** Supplied data **

····················

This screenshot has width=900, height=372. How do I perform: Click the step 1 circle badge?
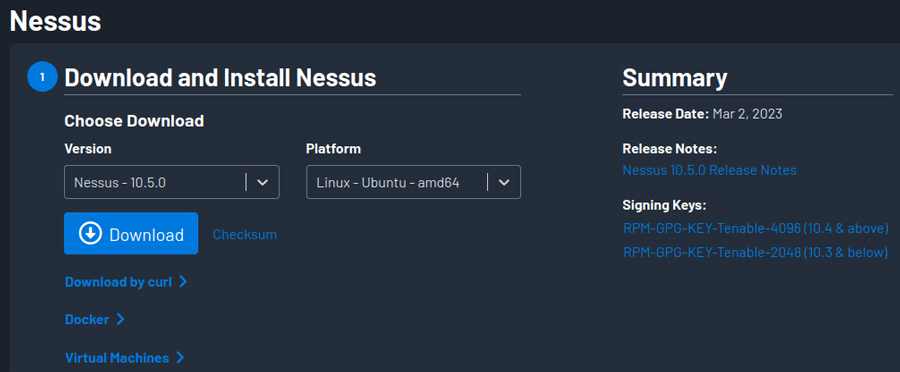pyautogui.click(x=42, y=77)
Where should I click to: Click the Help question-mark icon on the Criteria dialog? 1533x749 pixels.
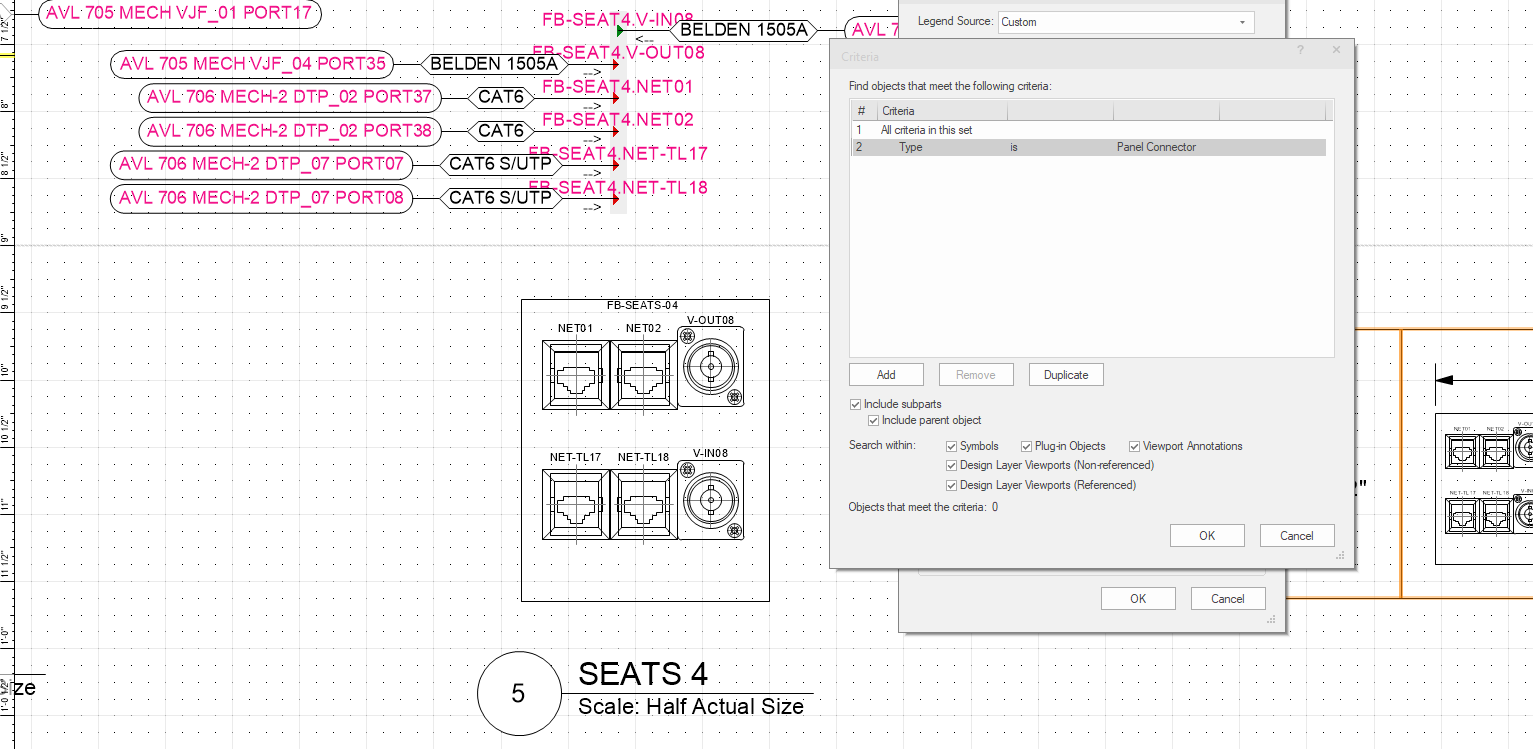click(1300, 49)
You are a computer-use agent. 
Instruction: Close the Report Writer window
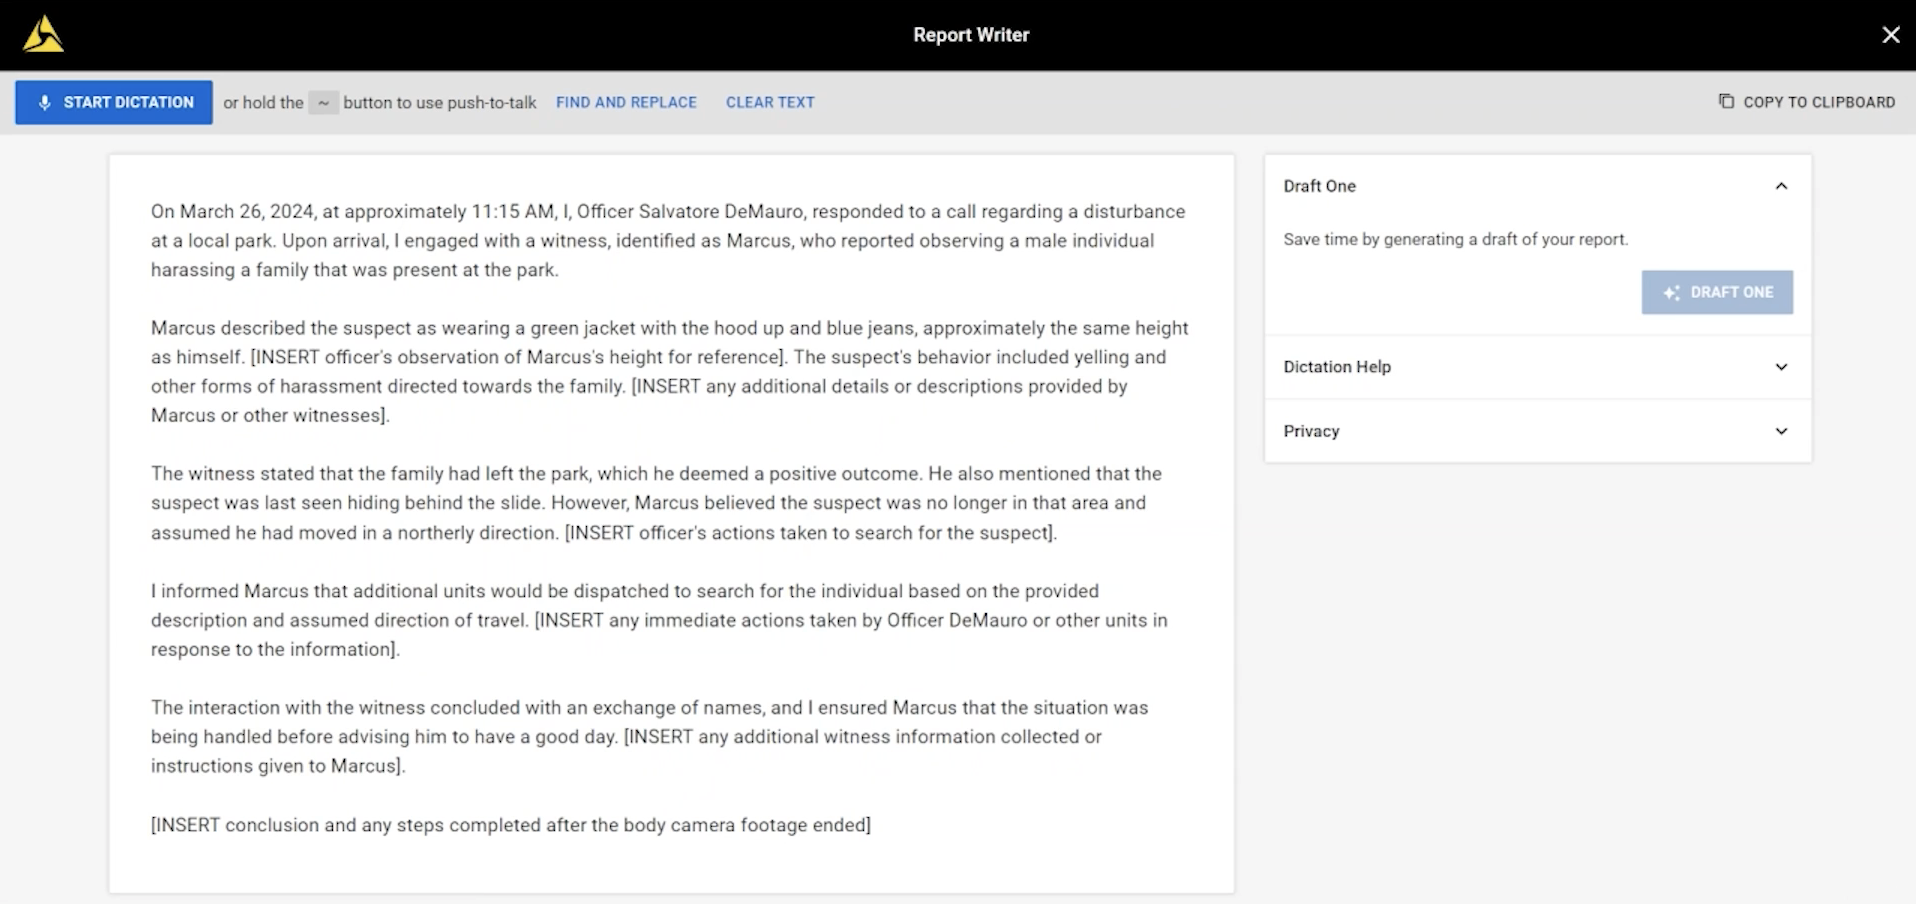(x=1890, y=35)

····················

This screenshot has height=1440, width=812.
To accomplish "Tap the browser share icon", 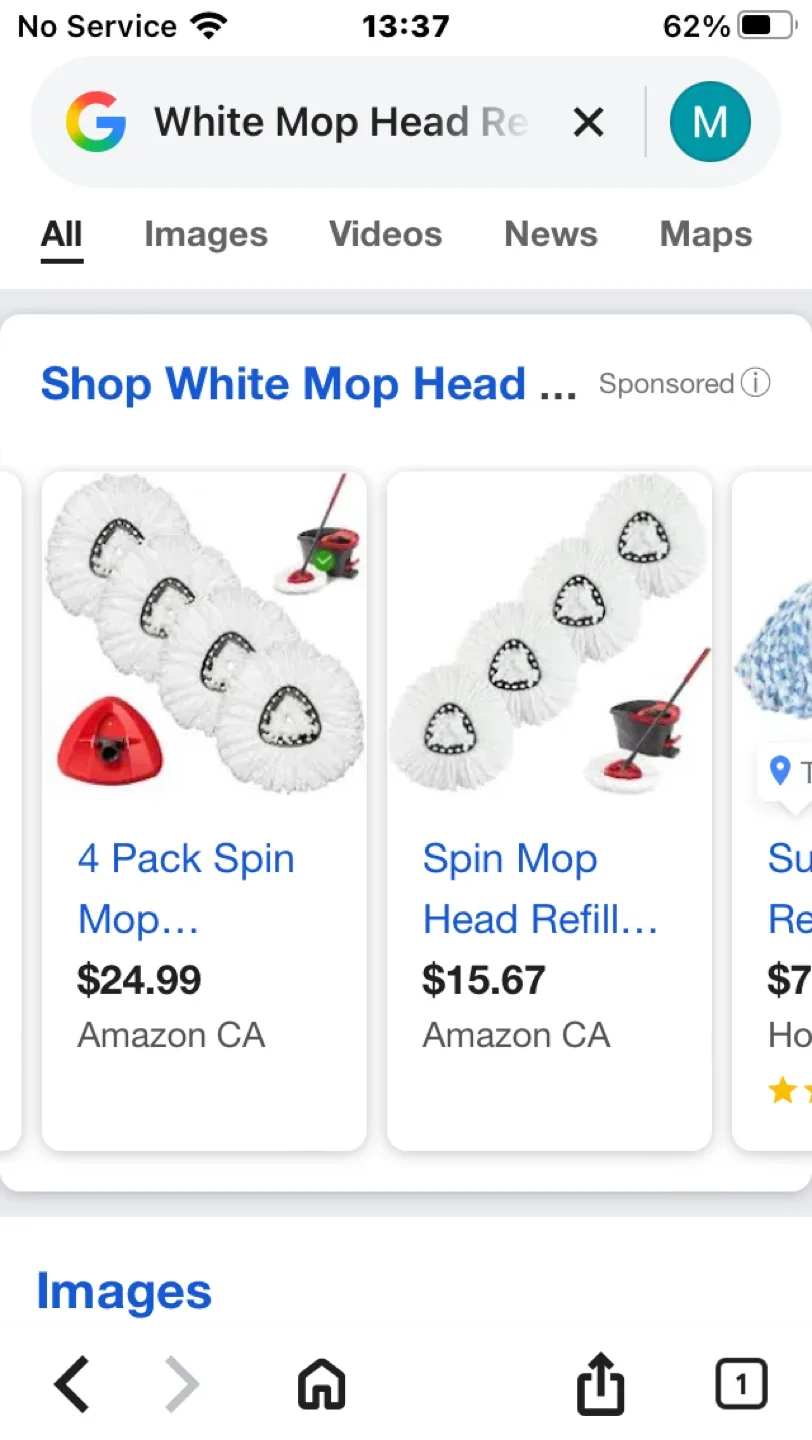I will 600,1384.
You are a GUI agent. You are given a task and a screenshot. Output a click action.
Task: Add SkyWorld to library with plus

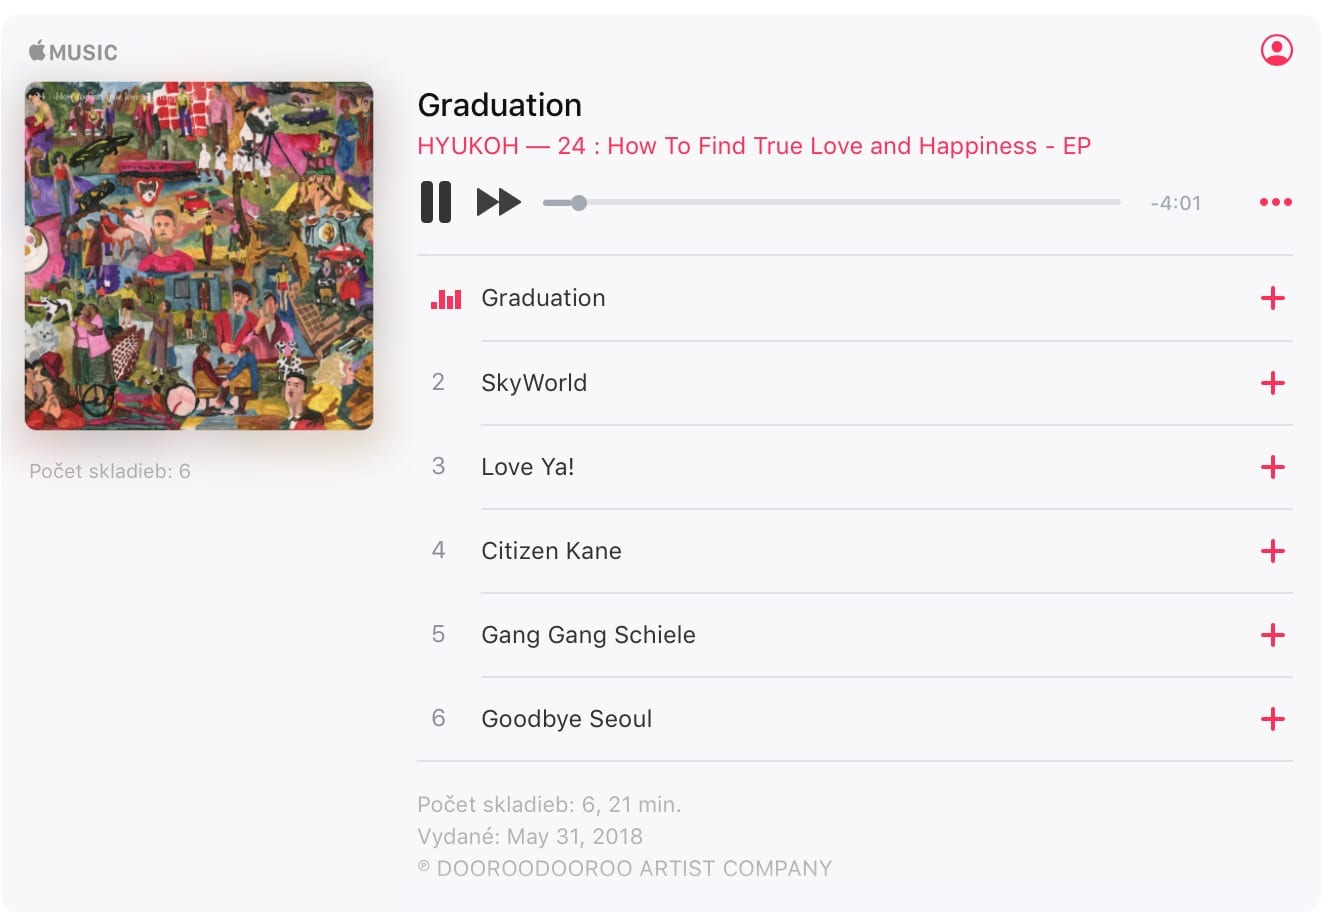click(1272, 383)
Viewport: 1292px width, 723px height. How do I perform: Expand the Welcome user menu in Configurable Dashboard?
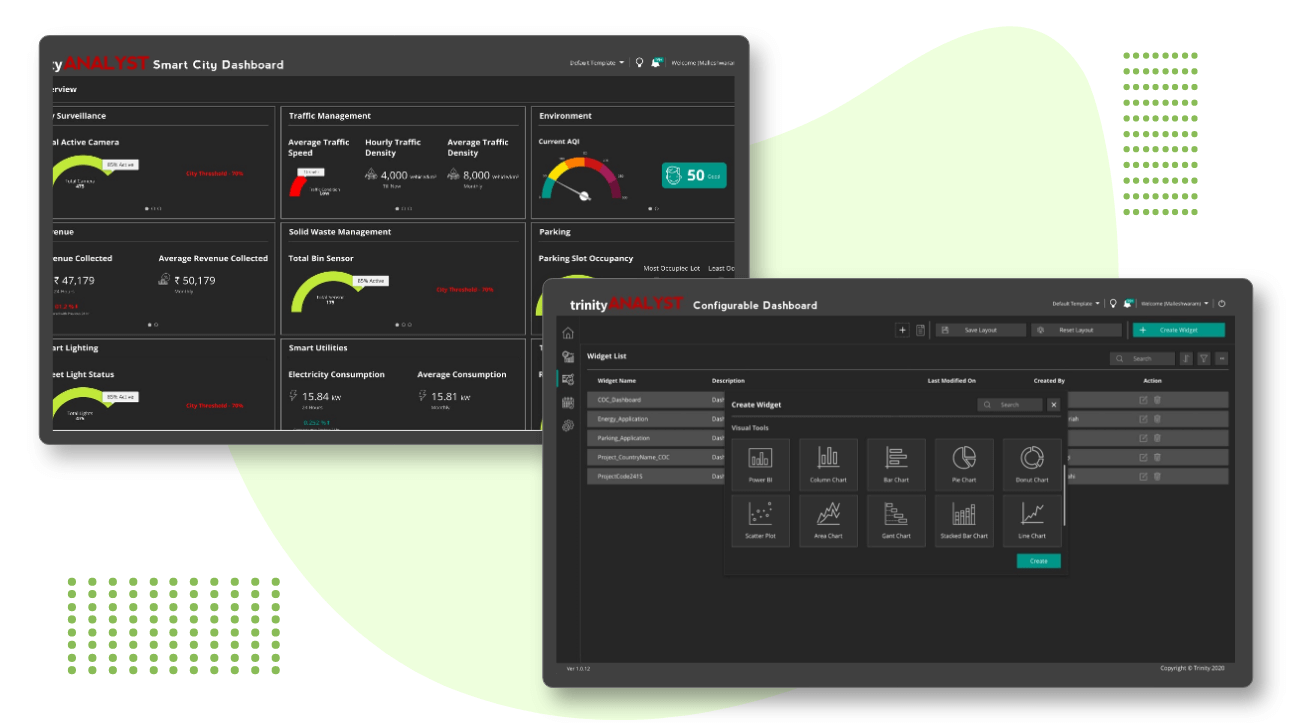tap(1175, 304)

····················

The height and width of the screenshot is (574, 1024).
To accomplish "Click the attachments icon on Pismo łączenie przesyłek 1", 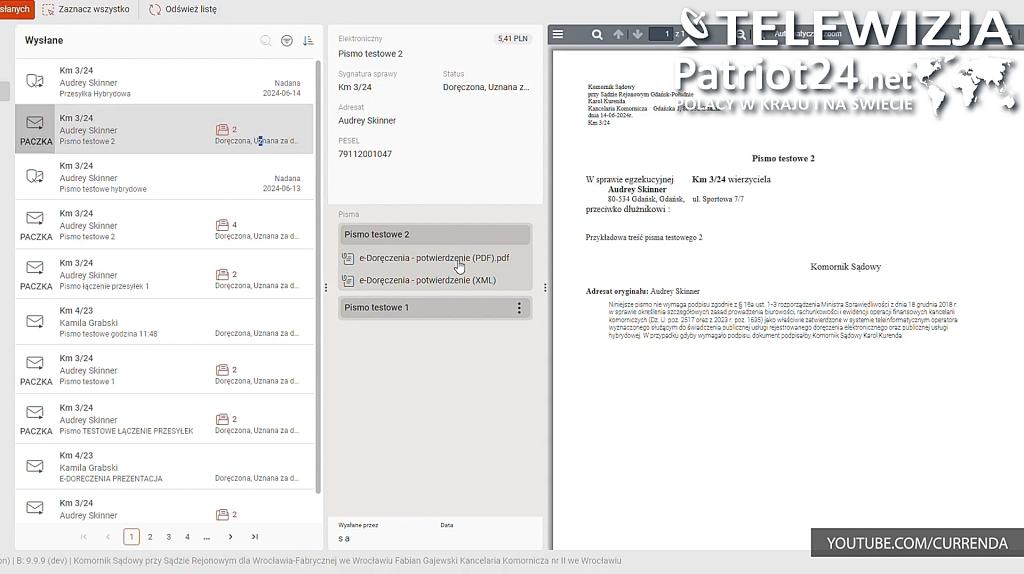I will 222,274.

····················

** Problem to work on **
Of the lines above, copy each one that contains the word "agent".

** Response to this task **
You are a computer-use agent. 
You are a GUI agent. You are given a task and a screenshot. Output a click action.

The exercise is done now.